Getlostinasia aime les « junkies » d’Asie, ceux qui quittent tout pour se perdre avec le sourire dans sa jungle culturelle hétéroclite. Philippe, du photo-blog monasie.com, est de cette race qui laisse sa trace sans tambour ni clairon. Ses armes de destruction massive : une caméra, beaucoup de passion, de compassion et d’humilité. Des qualités parfaites pour se fondre dans la foule de la surprenante mégapole et capitale de la Thaïlande nommée Bangkok.

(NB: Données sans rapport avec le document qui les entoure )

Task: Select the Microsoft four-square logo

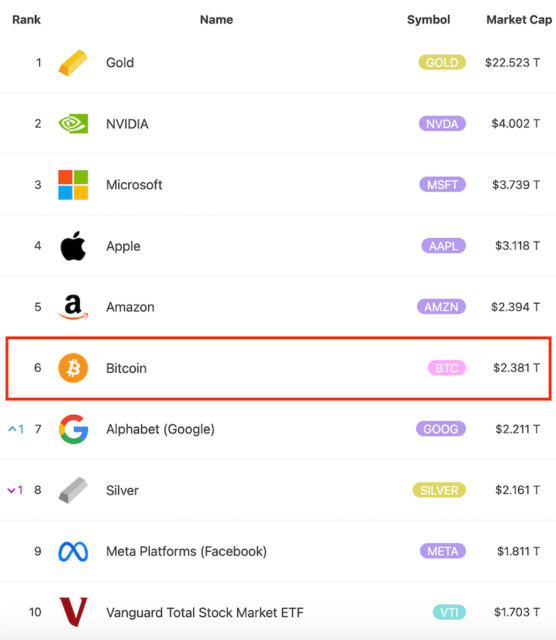Action: 73,185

Photographe dans les rues de Bangkok
En 2005, Philippe en à ras le bol de sa vie en Europe. Il quitte pour l’Asie vivre la grande aventure. En 2006, il commence le blog monasie.com, passionné de photographie et d’Asie. Le blog, par le biais des clichés de Philippe, capture l’essence de la vie quotidienne des habitants ordinaires de Bangkok. Aucun artifice, que du vrai pris sur le vif, comme ça, dans leur intimité, par Philippe.
Voici donc l’entrevue que j’ai réalisée par courriel.

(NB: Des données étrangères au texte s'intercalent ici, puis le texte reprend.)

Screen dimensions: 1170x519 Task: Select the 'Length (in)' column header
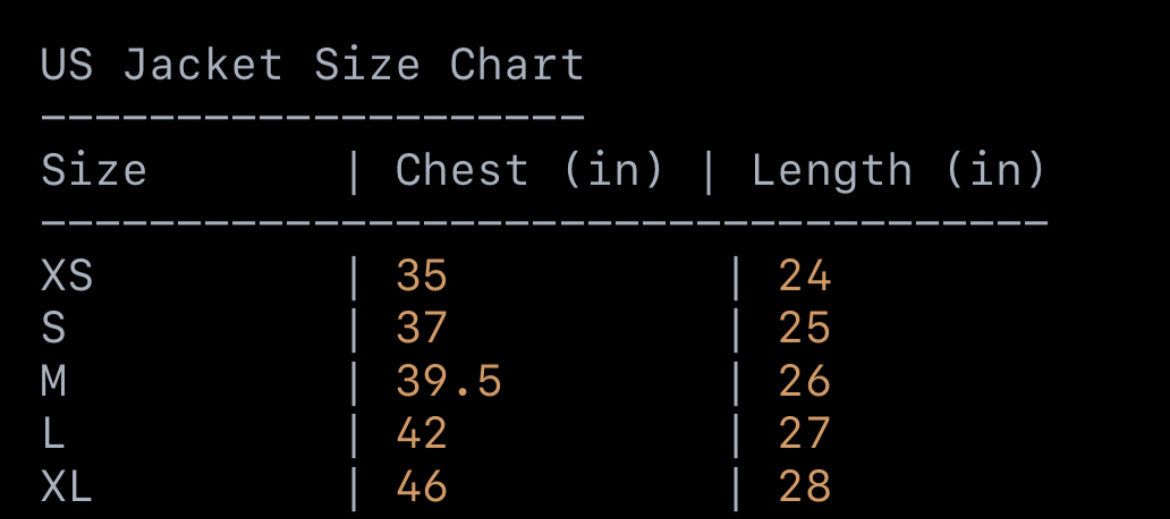[x=898, y=171]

Philippe est un grand timide, il aime mieux rester derrière la caméra.
Vous pouvez aussi l’écouter dans sa version podcast ici : podcast#3 photo de rue a Bangkok
– Présente-toi un peu à nos auditeurs.
Bonjour, je m’appelle Philippe, je suis français et je vis en Thaïlande depuis presque 9 ans.
– Qu’est-ce qui t’a amené ici en Thaïlande ?
J’ai toujours aimé l’Asie. J’y suis venu pour la première fois en 1986, pour une mission pour un de mes clients. C’était en Indonésie, et je m’étais dit à l’époque que j’aimerais bien venir vivre par ici.
Pourquoi la Thaïlande ? C’était ta première vraie sortie d’Europe, comment furent tes débuts en orient ?
Oui, c’était ma première vraie sortie d’Europe. J’avais une copine thaïlandaise en France qui m’avait fait connaître son pays au tout début des années 2000. Finalement, je ne suis jamais rentré.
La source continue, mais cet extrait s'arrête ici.